PROBLEM: Reproduce word for word the passage of the thermostat discussion between "Set the TRVs" and "another 'downside' to this...", inclusive.

You installed a t'stat upstairs in the 'great room', and ALSO one downstairs and wire them in PARALLEL to the summer/winter switch on the HT... ?

Set the TRVs in the downstairs room with the t'stat just a couple degrees higher than the t'stat.

Same with the upstairs room.

What would that do for us?

Well, if the upstairs did get much colder than the down, it could still call for heat.

If the down thermostat was satisfied, when the up room called for heat, the down room would overshoot by only the amount that the TRVs in that room were set ABOVE the thermostat...

I would think that you would want the down thermostat in the room with what you feel is the highest heat loss area, that way the other downstairs rooms could be regulated still with their TRVs because the down thermostat would call for heat more often than the other rooms.

Now there is another 'downside' to this...

SUPPLIED MATERIAL:
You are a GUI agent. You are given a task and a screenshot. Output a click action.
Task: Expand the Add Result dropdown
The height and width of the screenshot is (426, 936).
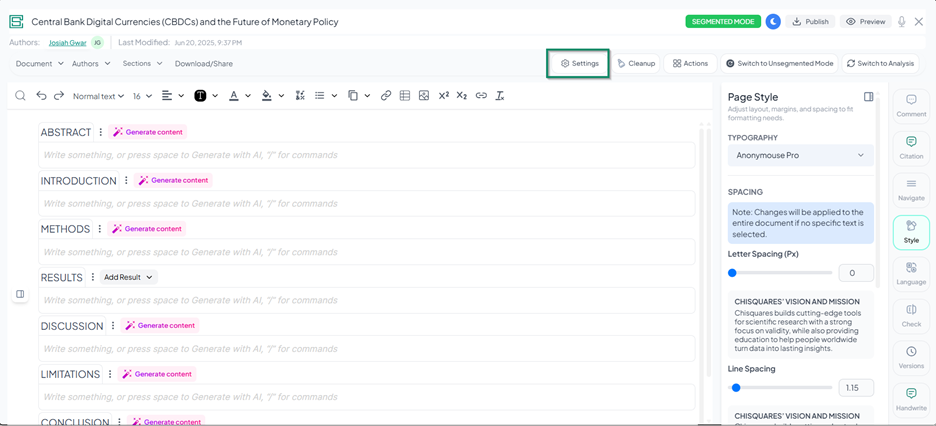pyautogui.click(x=129, y=277)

ANSWER BELOW:
Set the TRVs in the downstairs room with the t'stat just a couple degrees higher than the t'stat.

Same with the upstairs room.

What would that do for us?

Well, if the upstairs did get much colder than the down, it could still call for heat.

If the down thermostat was satisfied, when the up room called for heat, the down room would overshoot by only the amount that the TRVs in that room were set ABOVE the thermostat...

I would think that you would want the down thermostat in the room with what you feel is the highest heat loss area, that way the other downstairs rooms could be regulated still with their TRVs because the down thermostat would call for heat more often than the other rooms.

Now there is another 'downside' to this...